==== Provided information ====

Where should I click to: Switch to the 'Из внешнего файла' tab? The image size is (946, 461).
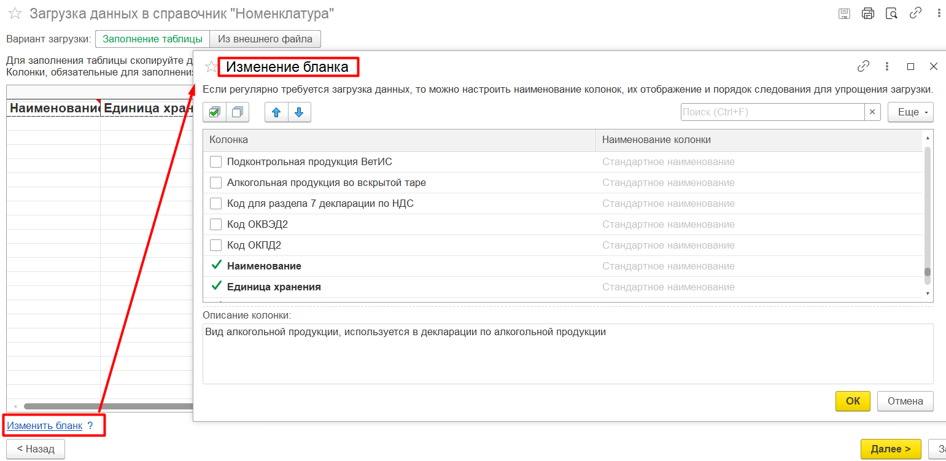266,38
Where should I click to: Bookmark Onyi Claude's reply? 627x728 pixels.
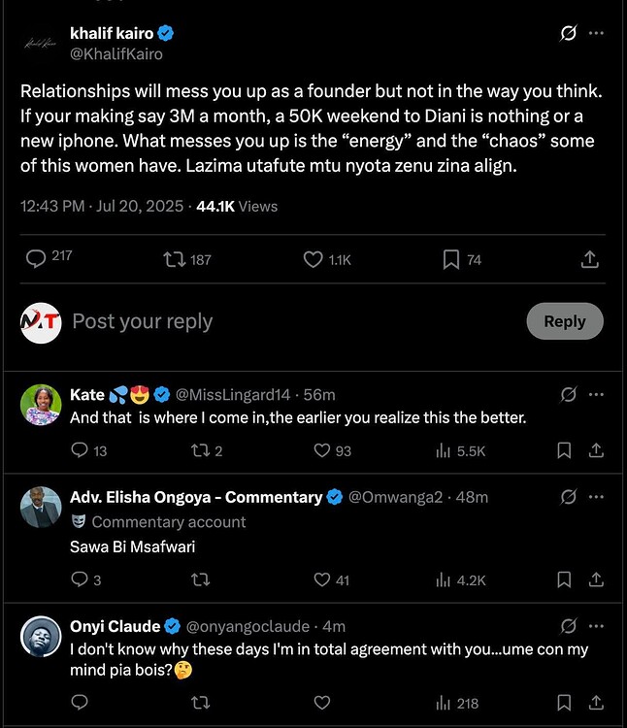[564, 703]
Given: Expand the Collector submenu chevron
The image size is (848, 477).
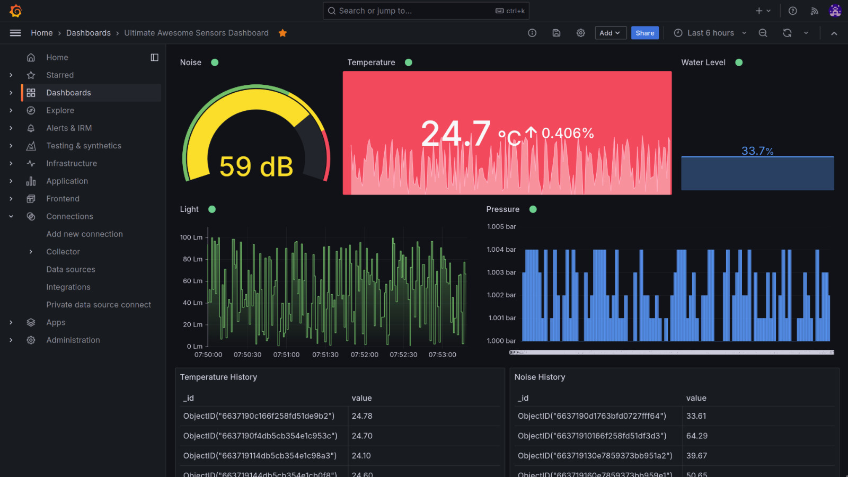Looking at the screenshot, I should [x=31, y=252].
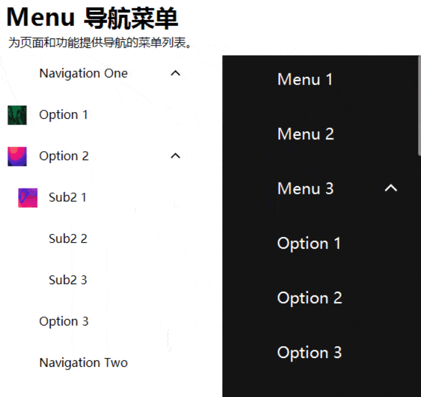
Task: Select Sub2 2 item
Action: pyautogui.click(x=67, y=239)
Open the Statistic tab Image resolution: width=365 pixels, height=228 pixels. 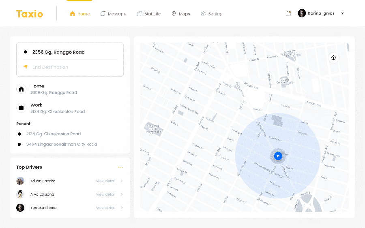pyautogui.click(x=148, y=14)
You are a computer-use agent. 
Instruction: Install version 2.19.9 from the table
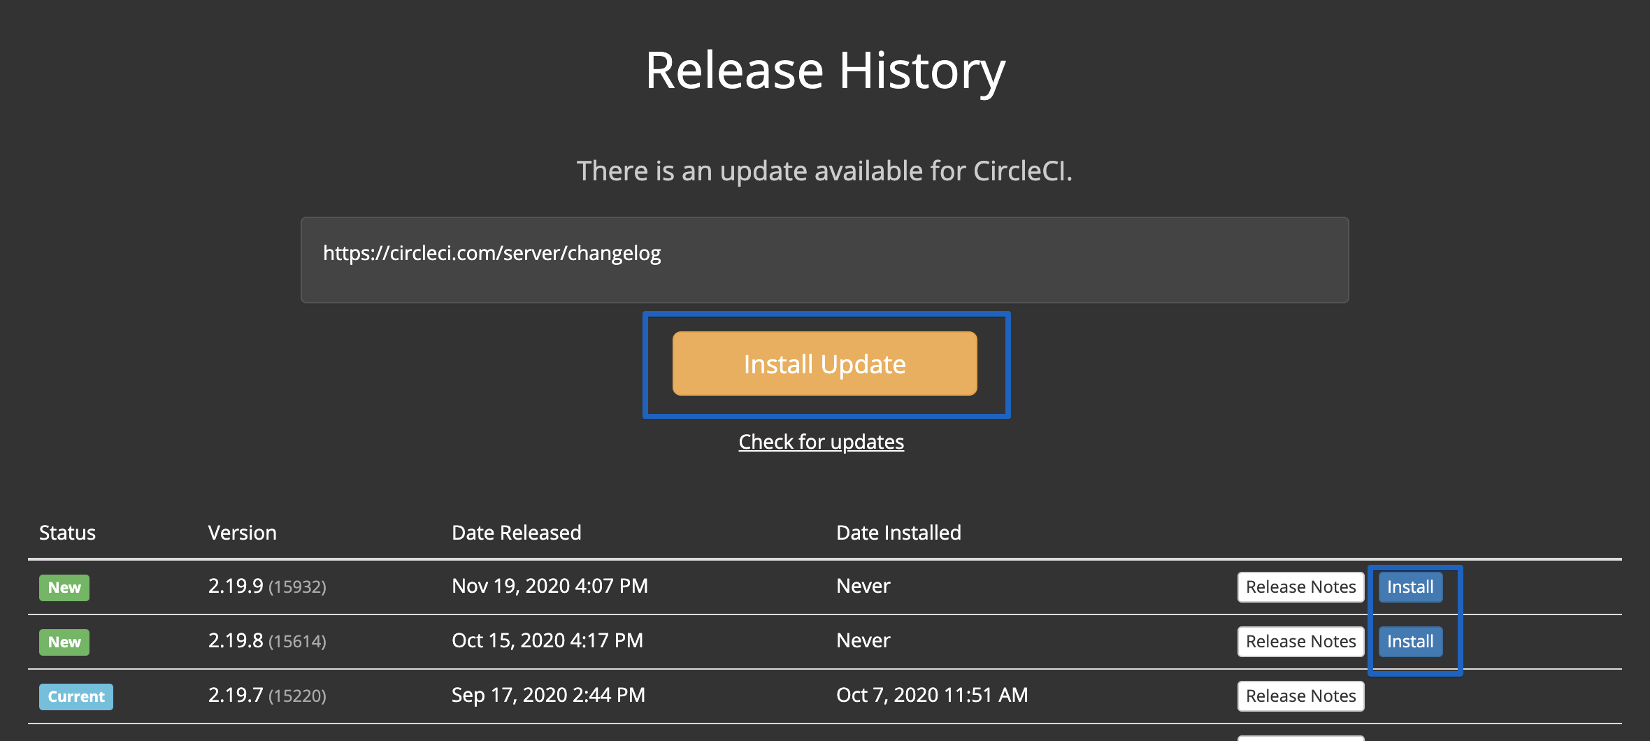coord(1409,587)
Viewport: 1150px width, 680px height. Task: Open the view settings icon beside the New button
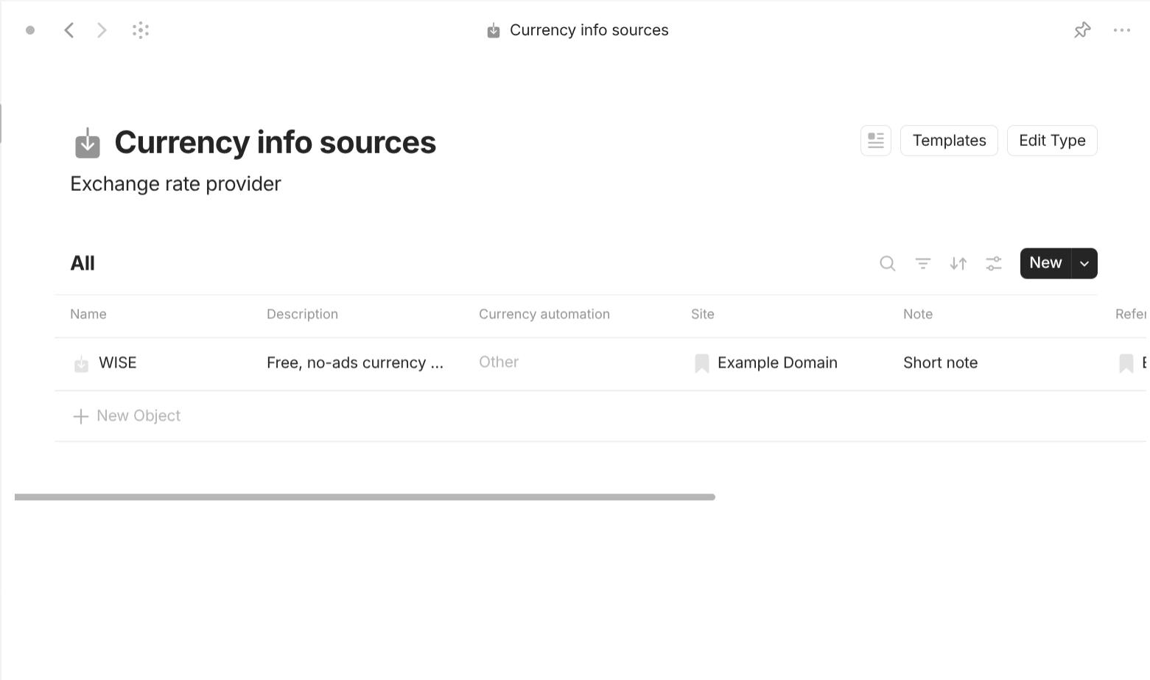pyautogui.click(x=993, y=263)
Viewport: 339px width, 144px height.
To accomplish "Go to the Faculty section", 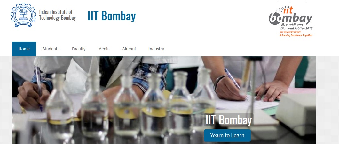I will [x=79, y=49].
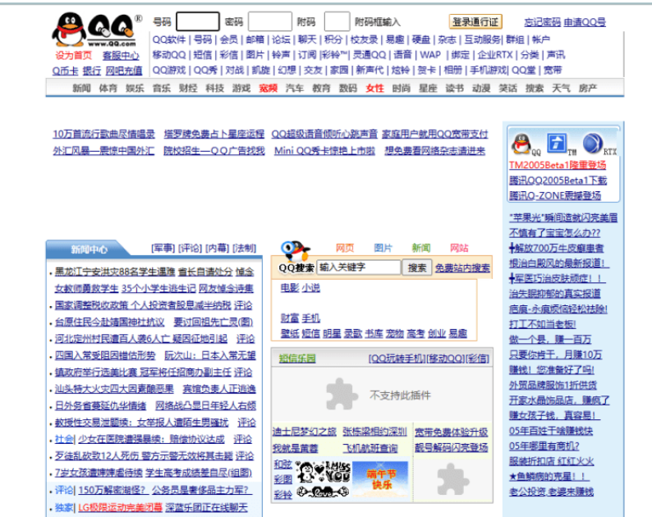Image resolution: width=652 pixels, height=517 pixels.
Task: Click the 设为首页 link under the logo
Action: (x=74, y=56)
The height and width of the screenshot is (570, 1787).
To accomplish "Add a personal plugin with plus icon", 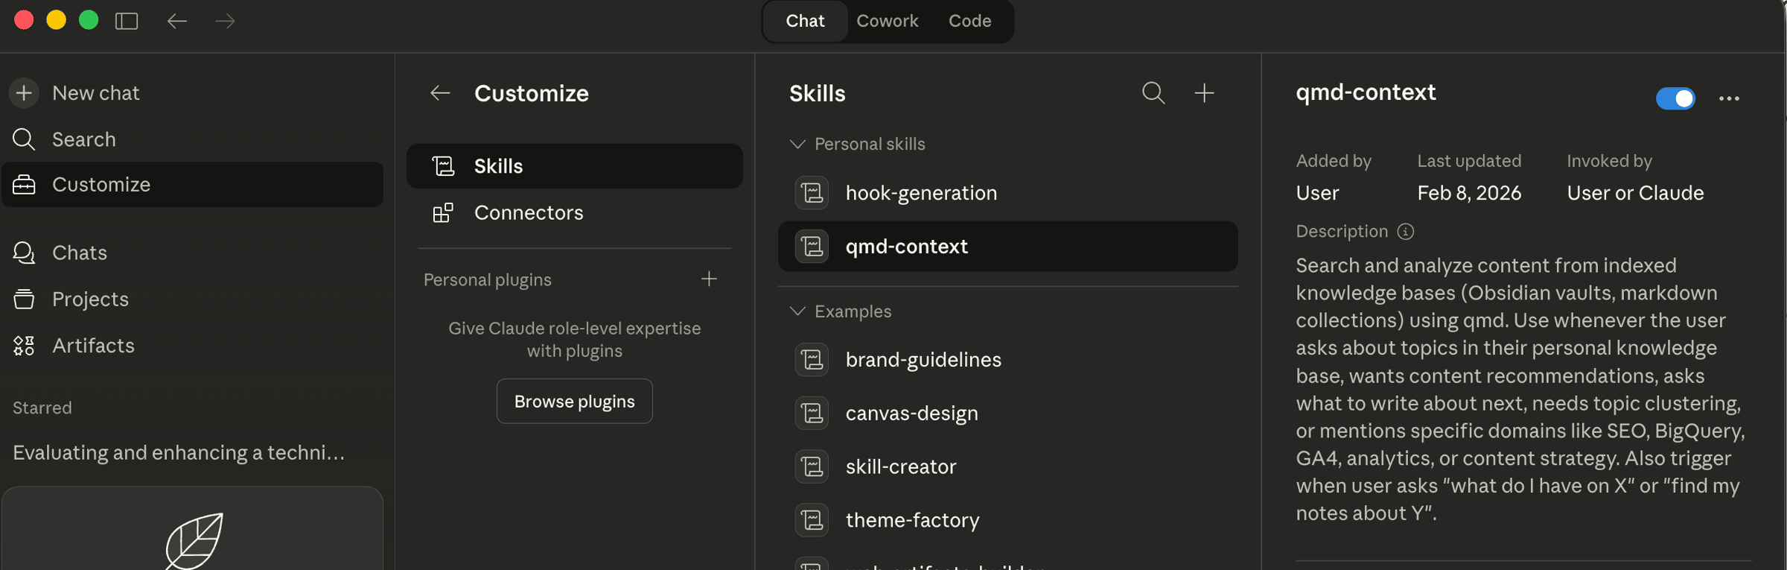I will [x=709, y=279].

====

> Task prompt: Exactly as written, reproduce the lines from the beginning of the material through the line with "Given: Expand the Collector submenu chevron", and skip any picture.

> Solution below:
Where should I click to: Switch to the 'Из внешнего файла' tab? The image size is (946, 461).
266,38
Where should I click to: Bookmark Onyi Claude's reply? 627x728 pixels.
[564, 703]
Given: Expand the Collector submenu chevron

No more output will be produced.